Integral of the error estimate in the prime number theorem This seems like something that should be in discussed in the literature, but I can't find anything. Here $\pi(x)$ is the prime counting function and $\psi(x)$ is the usual sum of the Von Mangoldt function.
Are there non-trivial estimates for the quantity $\int_{1}^{N} |\psi(x) - x| dx$? The prime number theorem asserts $|\pi(x)- x/ln(x)| = o(x/ln(x))$, or, equivalently, $|\psi(x) - x| = o(x)$. Using this we trivially have the estimate $o(N^2)$ for the expression above (which we can make a bit more quantitative using quantitative forms of the pnt) however it seems plausible that this could be improved since we are asking for average case instead of worst case information about $|\psi(x) - x|$. In fact since we know that $\psi(x) - x$ oscillates to the extremes $\pm \sqrt{x}/ln(x)$ infinitely often, it seems plausible that it might spend a fair amount of time away from these extremes.

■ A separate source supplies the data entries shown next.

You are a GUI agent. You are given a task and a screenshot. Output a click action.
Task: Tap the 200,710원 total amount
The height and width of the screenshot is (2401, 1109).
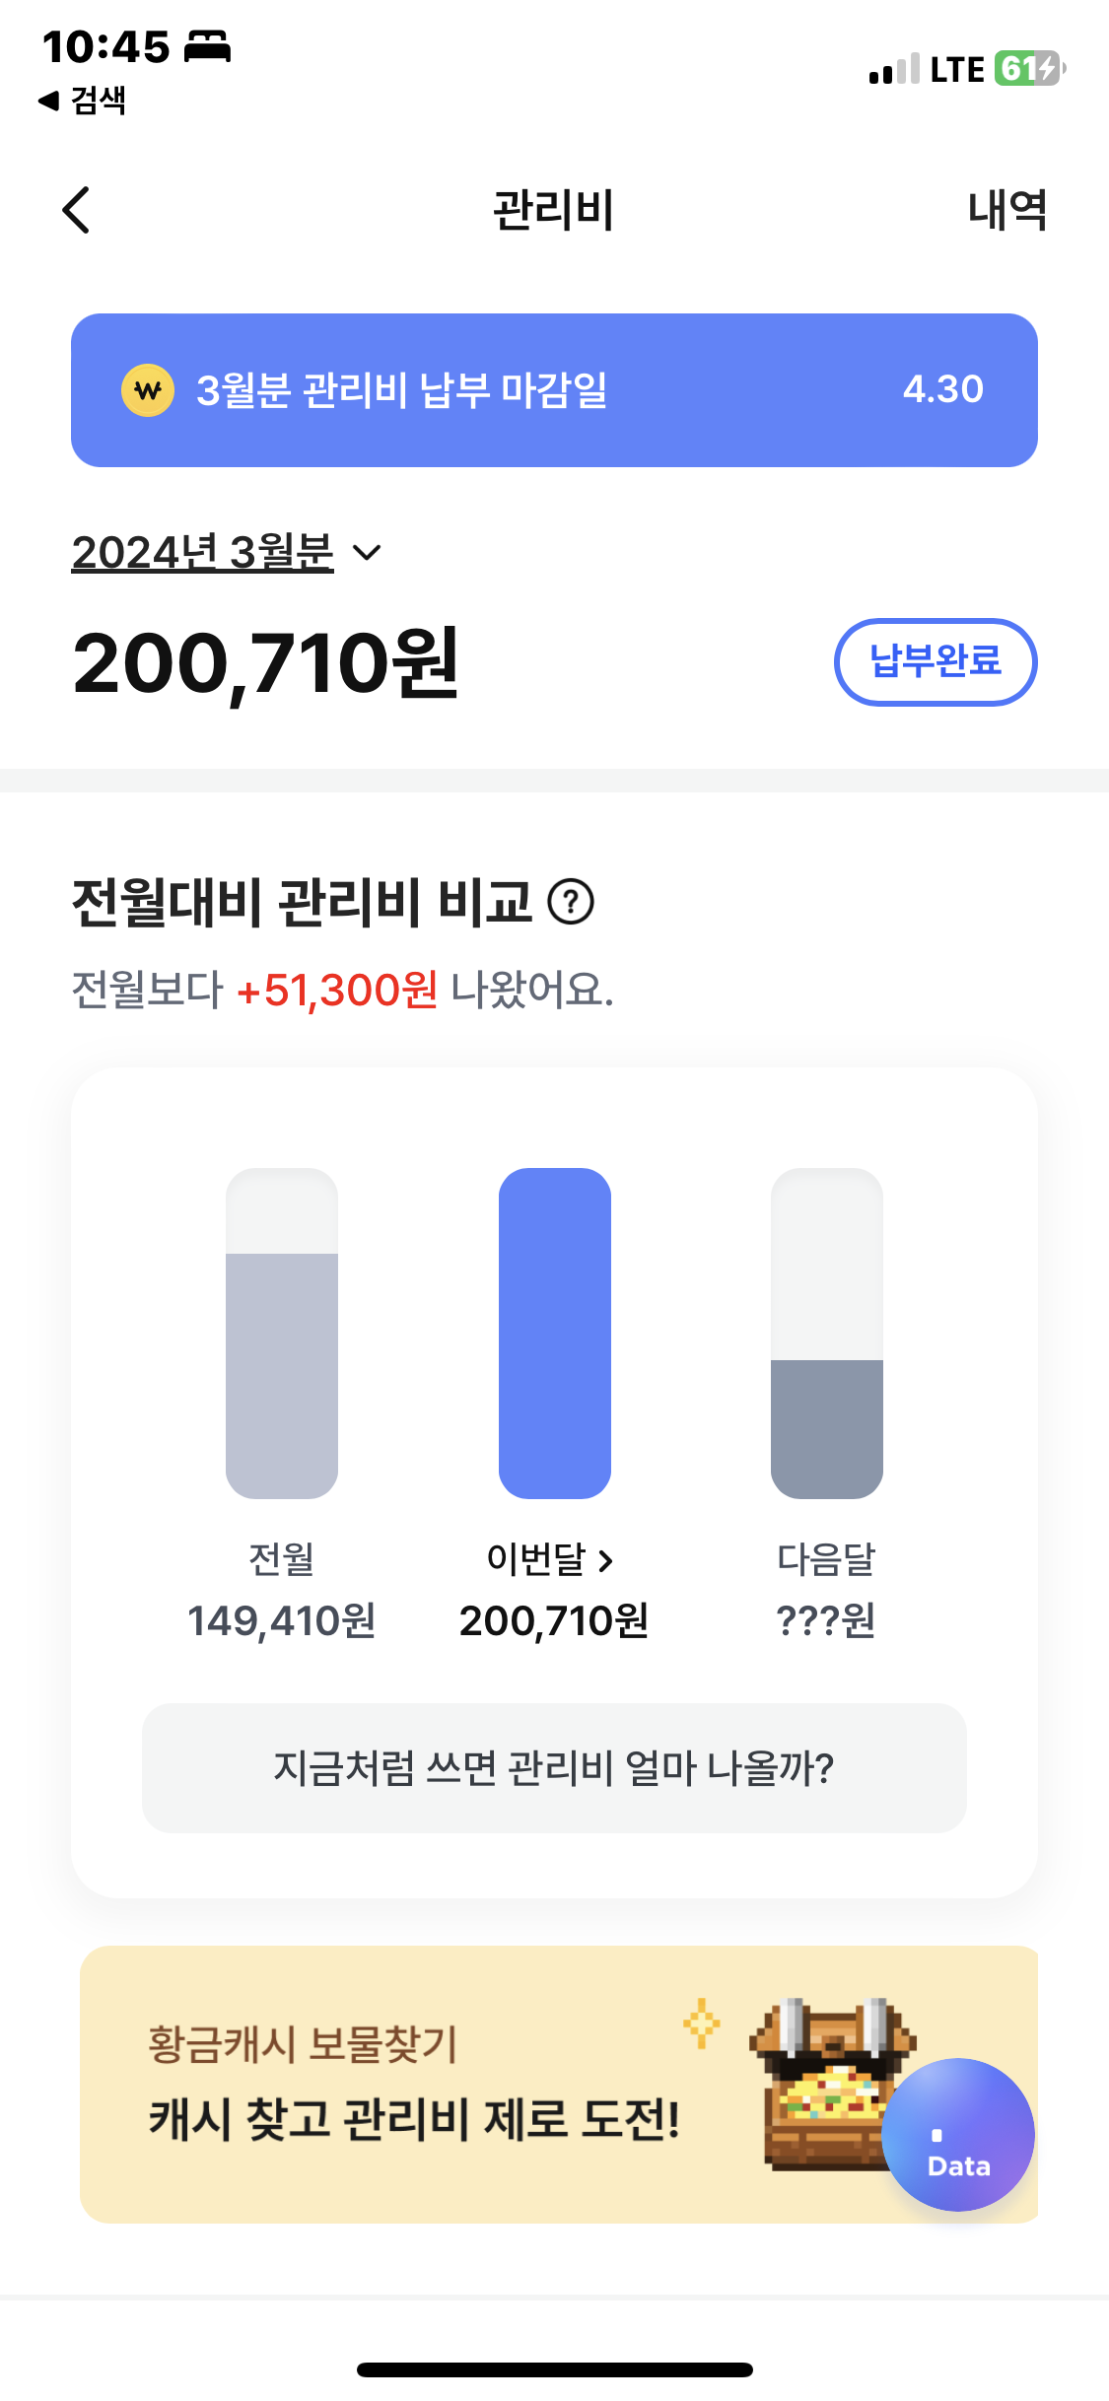[266, 664]
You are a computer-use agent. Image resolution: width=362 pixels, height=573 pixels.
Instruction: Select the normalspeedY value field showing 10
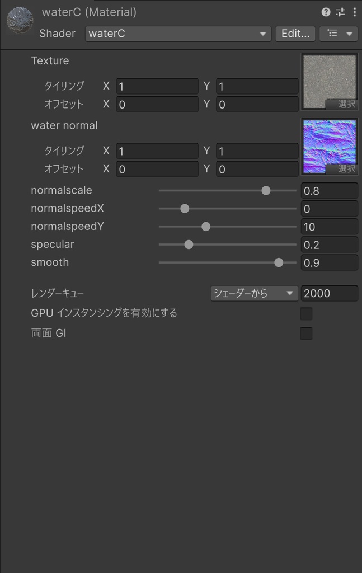point(329,226)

 A: The mean square version 
$\int_X^{2X} |\psi(x) - x|^2dx$
is more natural than the one you want. This is discussed on page 423 of Montgomery and Vaughan's book, on the assumption of the Riemann Hypothesis. Briefly, you can use the truncated explicit formula for $\psi(x)$ and multiply out and integrate. It does not look like one gets a great bound only by the zero-free region of Korobov and Vinogradov. The cancellation that you want seems to be there, but depends on the behavior of the differences $\gamma_1 - \gamma_2$ where $\gamma_1$,$\gamma_2$ are imaginary parts of nontrivial zeros of the Riemann zeta function, so it is hard to get at. 
If you have a bound for the above integral, you can get one for your integral by Cauchy-Schwarz, of course. I think your integral is hopeless to attack directly; it will either have to come from a pointwise bound as you tried above, or a bound on some even power, or perhaps some combination.
The range from X to 2X is a convenience so that things do not change enormously over the range; you can bound the whole integral from 1 to X by adding integrals over dyadic ranges.